Iron Chef Blogger Challenge: Strawberries!


Secret ingredient this week? Strawberries. I love strawberries, and they are in season right now! We have a lot of amazing things in California, and this is one of them. My friend Beth Abernathy and I picked strawberries once when I lived in North Carolina, and I remember that she made freezer jam with them. I did not do anything so industrious with mine. Actually, I think I tried to make some sort of jam, but it turned out more like ice cream topping. Delicious, yes. But it was not my intended result. Now, 6 years later, I decided to conquer freezer jam once and for all.
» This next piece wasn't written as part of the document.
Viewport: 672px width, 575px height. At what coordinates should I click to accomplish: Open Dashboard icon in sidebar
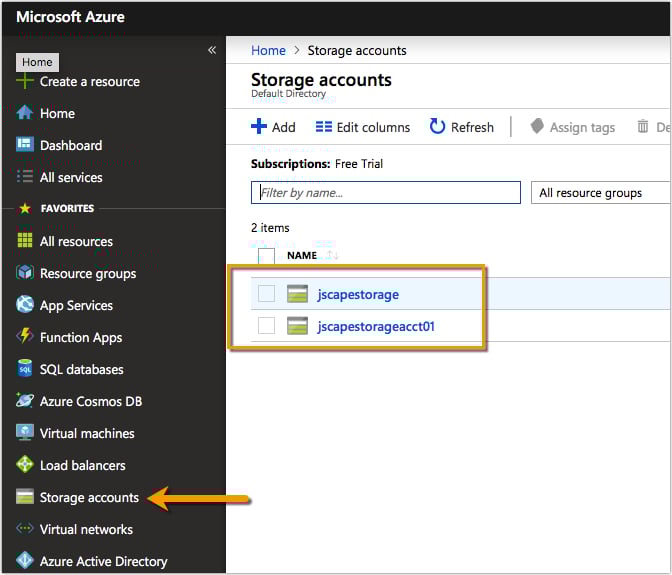[x=25, y=145]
I had some stumbling blocks on the way. I had some “trouble” finding 1/2 pint freezer jars. I use trouble in quotes because it turned out Ralph’s had them the whole time, I just hadn’t realized that they were freezer safe.

I bought too many strawberries, as per usual. It actually only took me one normal sized strawberry basket (although they do pile them pretty high at the farmers market). I had two extra, one of which I will address shortly.
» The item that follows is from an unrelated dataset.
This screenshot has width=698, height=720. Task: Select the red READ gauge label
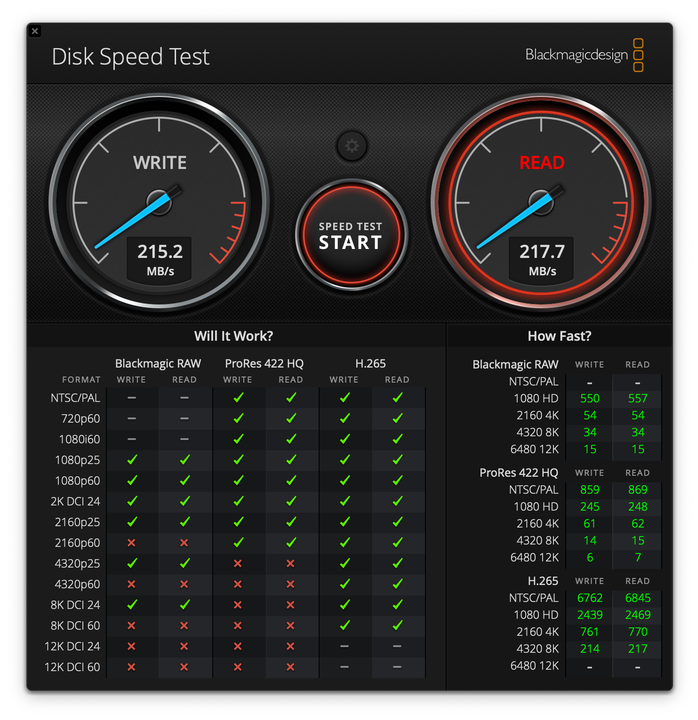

The first thing to do is to crush the strawberries. You need 4 cups whole to make 1 3/4 cups crushed. You can do this with a pastry cutter, a blender, or a food processor.


I started off, all cute in my new apron, trying to crush them with a pastry cutter.
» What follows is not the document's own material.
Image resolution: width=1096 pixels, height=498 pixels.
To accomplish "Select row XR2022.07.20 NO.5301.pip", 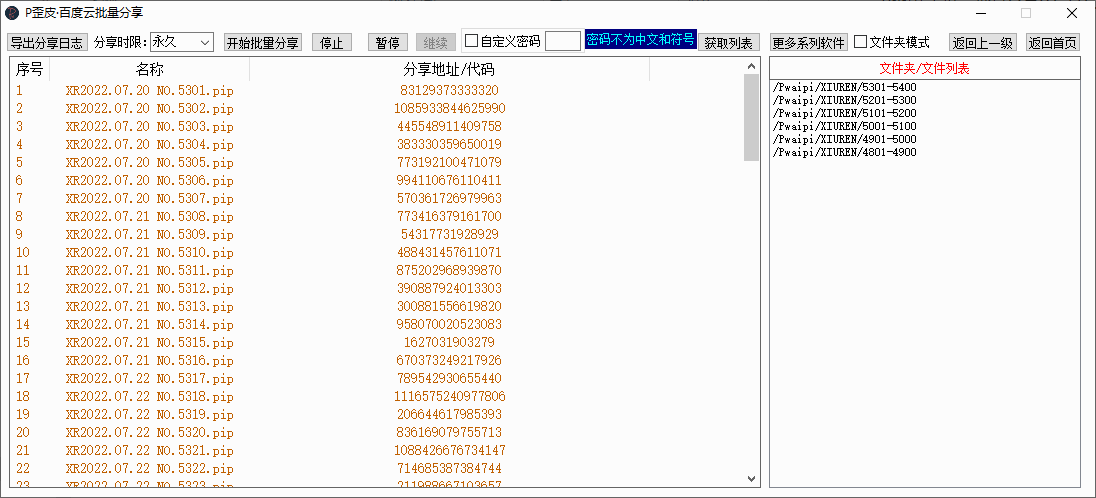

I quickly switched to my food processor.

From there, you add 4 cups sugar and 1/4 teaspoon finely shredded lemon peel. I know it seems like way too much sugar, but most recipes are pretty adamant about not reducing the amount of sugar. Apparently it affects how the jam ultimately sets. Let this mixture stand for 10 minutes.

Then, mix half of a 6 ounce package of liquid fruit pectin with 2 tablespoons of lemon juice. (For the mathematically challenged, that’s 3 ounces of liquid fruit pectin.) Add this to the berry mixture. Stir it for 3 minutes.

Ladle this into half pint freezer containers. Leave a half inch headspace. Seal and label. Let stand at room temperature for 24 hours, or until set. Store 3 weeks in refrigerator or 1 year in freezer. It theoretically makes 4 half-pints. Somehow, mine made 5.

I still had 2 baskets of strawberries left! So I made the delightful raspberry lemonade you see below. I just mixed it with cold water instead of sparkling water or club soda, but that sounds amazing too. I ate the other basket plain. They were quite tasty.

Emeril’s Strawberry Lemonade

Ingredients

  • 2 cups water
  • 1 cup sugar
  • 1 tablespoon grated lemon peel
  • 1 cup fresh lemon juice
  • 1 pint fresh strawberries, hulled and halved
  • 2 cups cold sparkling water or club soda
  • Ice
  • Mint sprigs, garnish
  • Whole strawberries, garnish

Directions

In a medium saucepan, bring the water and sugar to a boil. Reduce the heat and simmer, stirring occasionally, until the sugar dissolves. Add the lemon peel and lemon juice, stir, and remove from the heat. Let cool completely, then strain into a clean pitcher.

In a blender, puree the pint of strawberries and add to the pitcher with the lemon juice. Stir well to combine and refrigerate until well chilled.

Add the sparkling water and stir well. Pour over glasses filled with ice and serve, garnished with mint and strawberries.